Knowing three orbital positions of a planet’s orbit, Sir Isaac Newton was able to produce an equation that predicted a planet’s motion; i.e., to give its orbital properties: position, orbital diameter, period and orbital velocity. Years later however, Newton and other astronomers discovered that the equation wasn’t particularly accurate. Newton realised that this was because of the multiple gravitational interactions that take place once you introduce a third body:
“And hence it is that the attractive force is found in both bodies. The Sun attracts Jupiter and the other planets, Jupiter attracts its satellites and similarly the satellites act on one another.”
The three-body problem is part of a broader group of problems in physics called “n-body problems”. Systems for which n ≥ 3 may appear random, but they are actually chaotic. According to Wikipedia chaos is defined as “underlying patterns, constant feedback loops, repetition, self-similarity, fractals, self-organisation, and reliance on programming at the initial point known as sensitive dependence on initial conditions.”
What does any of this have to do with commodity markets?
Well, the three-body problem demonstrates why it is a mistake to think in simple terms of supply and demand – anchoring your thinking based on historical relationships is not always going to work.

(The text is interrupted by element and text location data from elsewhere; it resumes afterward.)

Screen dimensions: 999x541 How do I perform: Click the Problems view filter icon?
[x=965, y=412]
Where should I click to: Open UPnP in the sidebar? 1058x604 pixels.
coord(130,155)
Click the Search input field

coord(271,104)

As the GIF above shows, chaotic systems are extremely sensitive to changes in the initial conditions. In the real world this can take the form of a technological innovation that disrupts existing supply or demand patterns, an adverse weather event, a political and social revolt against the status quo, and so on.
These are perhaps the obvious examples. Many more will fly under the surface and only really be observable after the fact, except perhaps to the most astute observer. That’s why it’s important to think in terms of nth order impacts, unintended consequences, and try to understand things from a non-linear perspective where the outcome from an event might be exponential times greater than the input.

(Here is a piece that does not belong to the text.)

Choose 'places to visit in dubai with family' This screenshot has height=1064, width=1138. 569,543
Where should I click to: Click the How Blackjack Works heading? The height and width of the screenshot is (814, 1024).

Adding additional factors into an already chaotic system moves that system even further from how it looked in the past. Commodity markets are a chaotic system, and that degree of chaos has only become more unstable over the past twenty years.
The first factor driving this change is that commodity markets have become increasingly financialised, and so investor behaviour and macro factors play a much larger role. Second, technological innovation and algorithmic trading means that markets tend to be governed by non-fundamental factors in the short-term, exaggerating the impact of capital flows driven by macro factors.
A third factor is globalisation, which means that commodity markets are increasingly interconnected, and so also interrelated by their “gravitational pull”. It is no longer possible to analyse a commodity market in isolation. Instead, as Newton found out, the push and pull of Jupiter, its moons and the Sun made a mockery of his formula. Commodity markets will increasingly be driven by other factors, things that won’t appear in a model. Those things might be bitcoin and other digital assets, state and central bank intervention, climate change or something else. Whatever it is, throwing out the formulas of yesteryear is the only way to avoid not seeing what is coming over the horizon.